** Description of the task **
Print back every record below, exactly as it stands.

BEGIN Information given

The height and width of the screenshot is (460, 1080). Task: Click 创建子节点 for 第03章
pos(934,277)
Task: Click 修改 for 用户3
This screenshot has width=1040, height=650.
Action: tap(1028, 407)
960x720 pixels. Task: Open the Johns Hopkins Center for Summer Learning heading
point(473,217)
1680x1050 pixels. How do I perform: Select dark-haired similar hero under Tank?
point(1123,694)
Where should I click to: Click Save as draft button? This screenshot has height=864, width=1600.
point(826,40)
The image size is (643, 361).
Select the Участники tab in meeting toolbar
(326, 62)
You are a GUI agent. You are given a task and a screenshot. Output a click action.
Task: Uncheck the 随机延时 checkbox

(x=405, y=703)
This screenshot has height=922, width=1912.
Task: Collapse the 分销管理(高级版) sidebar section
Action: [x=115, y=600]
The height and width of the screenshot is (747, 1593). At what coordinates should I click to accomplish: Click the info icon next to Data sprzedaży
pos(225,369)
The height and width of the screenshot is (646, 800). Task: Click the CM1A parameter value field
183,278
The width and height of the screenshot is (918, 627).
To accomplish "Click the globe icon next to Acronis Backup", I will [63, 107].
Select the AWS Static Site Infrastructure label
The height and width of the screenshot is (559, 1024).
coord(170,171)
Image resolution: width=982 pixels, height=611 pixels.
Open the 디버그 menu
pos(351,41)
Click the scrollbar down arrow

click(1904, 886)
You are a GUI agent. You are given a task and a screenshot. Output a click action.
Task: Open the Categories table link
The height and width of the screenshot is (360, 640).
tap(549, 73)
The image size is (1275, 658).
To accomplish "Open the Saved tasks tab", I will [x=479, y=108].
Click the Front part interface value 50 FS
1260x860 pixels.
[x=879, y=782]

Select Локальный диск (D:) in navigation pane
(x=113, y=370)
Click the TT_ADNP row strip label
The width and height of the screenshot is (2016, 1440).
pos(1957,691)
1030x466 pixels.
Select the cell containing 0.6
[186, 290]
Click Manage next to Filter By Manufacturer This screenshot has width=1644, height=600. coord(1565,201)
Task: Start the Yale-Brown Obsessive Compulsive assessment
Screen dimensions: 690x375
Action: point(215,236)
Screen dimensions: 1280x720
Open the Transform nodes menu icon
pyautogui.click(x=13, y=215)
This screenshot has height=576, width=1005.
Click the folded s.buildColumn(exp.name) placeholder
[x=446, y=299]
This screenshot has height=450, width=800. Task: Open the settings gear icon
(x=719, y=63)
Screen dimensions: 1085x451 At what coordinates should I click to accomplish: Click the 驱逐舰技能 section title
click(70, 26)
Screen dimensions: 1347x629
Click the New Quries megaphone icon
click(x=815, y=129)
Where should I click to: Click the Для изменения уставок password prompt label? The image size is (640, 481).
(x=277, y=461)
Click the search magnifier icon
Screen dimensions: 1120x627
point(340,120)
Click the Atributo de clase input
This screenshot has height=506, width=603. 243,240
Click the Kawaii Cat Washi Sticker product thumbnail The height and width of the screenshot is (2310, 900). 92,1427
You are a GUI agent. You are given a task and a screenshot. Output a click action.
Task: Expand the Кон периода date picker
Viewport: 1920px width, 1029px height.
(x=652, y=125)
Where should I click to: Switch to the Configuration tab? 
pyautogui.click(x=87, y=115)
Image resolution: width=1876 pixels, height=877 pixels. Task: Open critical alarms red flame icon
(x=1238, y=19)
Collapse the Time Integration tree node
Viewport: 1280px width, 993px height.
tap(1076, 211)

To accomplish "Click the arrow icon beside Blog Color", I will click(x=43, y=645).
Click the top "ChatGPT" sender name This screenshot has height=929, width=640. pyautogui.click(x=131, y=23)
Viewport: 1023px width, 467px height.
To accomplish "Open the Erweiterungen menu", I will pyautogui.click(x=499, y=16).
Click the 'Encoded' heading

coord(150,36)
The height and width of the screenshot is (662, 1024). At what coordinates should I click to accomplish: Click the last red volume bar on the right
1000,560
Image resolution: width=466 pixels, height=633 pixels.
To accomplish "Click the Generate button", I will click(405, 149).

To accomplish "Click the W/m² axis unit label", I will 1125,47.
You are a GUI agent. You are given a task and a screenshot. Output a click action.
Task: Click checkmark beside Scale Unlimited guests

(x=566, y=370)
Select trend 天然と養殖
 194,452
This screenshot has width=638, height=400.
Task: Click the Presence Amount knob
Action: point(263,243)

END Information given

** Exercise solution **
The height and width of the screenshot is (460, 1080). Task: Click 创建子节点 for 第03章
pos(934,277)
Task: Click 修改 for 用户3
This screenshot has width=1040, height=650.
Action: tap(1028, 407)
960x720 pixels. Task: Open the Johns Hopkins Center for Summer Learning heading
point(473,217)
1680x1050 pixels. How do I perform: Select dark-haired similar hero under Tank?
point(1123,694)
Where should I click to: Click Save as draft button? This screenshot has height=864, width=1600.
point(826,40)
The image size is (643, 361).
Select the Участники tab in meeting toolbar
(326, 62)
You are a GUI agent. You are given a task and a screenshot. Output a click action.
Task: Uncheck the 随机延时 checkbox

(x=405, y=703)
This screenshot has height=922, width=1912.
Task: Collapse the 分销管理(高级版) sidebar section
Action: [x=115, y=600]
The height and width of the screenshot is (747, 1593). At what coordinates should I click to accomplish: Click the info icon next to Data sprzedaży
pos(225,369)
The height and width of the screenshot is (646, 800). Task: Click the CM1A parameter value field
183,278
The width and height of the screenshot is (918, 627).
To accomplish "Click the globe icon next to Acronis Backup", I will [63, 107].
Select the AWS Static Site Infrastructure label
The height and width of the screenshot is (559, 1024).
coord(170,171)
Image resolution: width=982 pixels, height=611 pixels.
Open the 디버그 menu
pos(351,41)
Click the scrollbar down arrow

click(1904, 886)
You are a GUI agent. You are given a task and a screenshot. Output a click action.
Task: Open the Categories table link
The height and width of the screenshot is (360, 640).
tap(549, 73)
The image size is (1275, 658).
To accomplish "Open the Saved tasks tab", I will [x=479, y=108].
Click the Front part interface value 50 FS
1260x860 pixels.
[x=879, y=782]

Select Локальный диск (D:) in navigation pane
(x=113, y=370)
Click the TT_ADNP row strip label
The width and height of the screenshot is (2016, 1440).
pos(1957,691)
1030x466 pixels.
Select the cell containing 0.6
[186, 290]
Click Manage next to Filter By Manufacturer This screenshot has width=1644, height=600. coord(1565,201)
Task: Start the Yale-Brown Obsessive Compulsive assessment
Screen dimensions: 690x375
Action: point(215,236)
Screen dimensions: 1280x720
Open the Transform nodes menu icon
pyautogui.click(x=13, y=215)
This screenshot has height=576, width=1005.
Click the folded s.buildColumn(exp.name) placeholder
[x=446, y=299]
This screenshot has height=450, width=800. Task: Open the settings gear icon
(x=719, y=63)
Screen dimensions: 1085x451 At what coordinates should I click to accomplish: Click the 驱逐舰技能 section title
click(70, 26)
Screen dimensions: 1347x629
Click the New Quries megaphone icon
click(x=815, y=129)
Where should I click to: Click the Для изменения уставок password prompt label? The image size is (640, 481).
(x=277, y=461)
Click the search magnifier icon
Screen dimensions: 1120x627
point(340,120)
Click the Atributo de clase input
This screenshot has height=506, width=603. 243,240
Click the Kawaii Cat Washi Sticker product thumbnail The height and width of the screenshot is (2310, 900). 92,1427
You are a GUI agent. You are given a task and a screenshot. Output a click action.
Task: Expand the Кон периода date picker
Viewport: 1920px width, 1029px height.
(x=652, y=125)
Where should I click to: Switch to the Configuration tab? 
pyautogui.click(x=87, y=115)
Image resolution: width=1876 pixels, height=877 pixels. Task: Open critical alarms red flame icon
(x=1238, y=19)
Collapse the Time Integration tree node
Viewport: 1280px width, 993px height.
tap(1076, 211)

To accomplish "Click the arrow icon beside Blog Color", I will click(x=43, y=645).
Click the top "ChatGPT" sender name This screenshot has height=929, width=640. pyautogui.click(x=131, y=23)
Viewport: 1023px width, 467px height.
To accomplish "Open the Erweiterungen menu", I will pyautogui.click(x=499, y=16).
Click the 'Encoded' heading

coord(150,36)
The height and width of the screenshot is (662, 1024). At what coordinates should I click to accomplish: Click the last red volume bar on the right
1000,560
Image resolution: width=466 pixels, height=633 pixels.
To accomplish "Click the Generate button", I will click(405, 149).

To accomplish "Click the W/m² axis unit label", I will 1125,47.
You are a GUI agent. You are given a task and a screenshot. Output a click action.
Task: Click checkmark beside Scale Unlimited guests

(x=566, y=370)
Select trend 天然と養殖
 194,452
This screenshot has width=638, height=400.
Task: Click the Presence Amount knob
Action: point(263,243)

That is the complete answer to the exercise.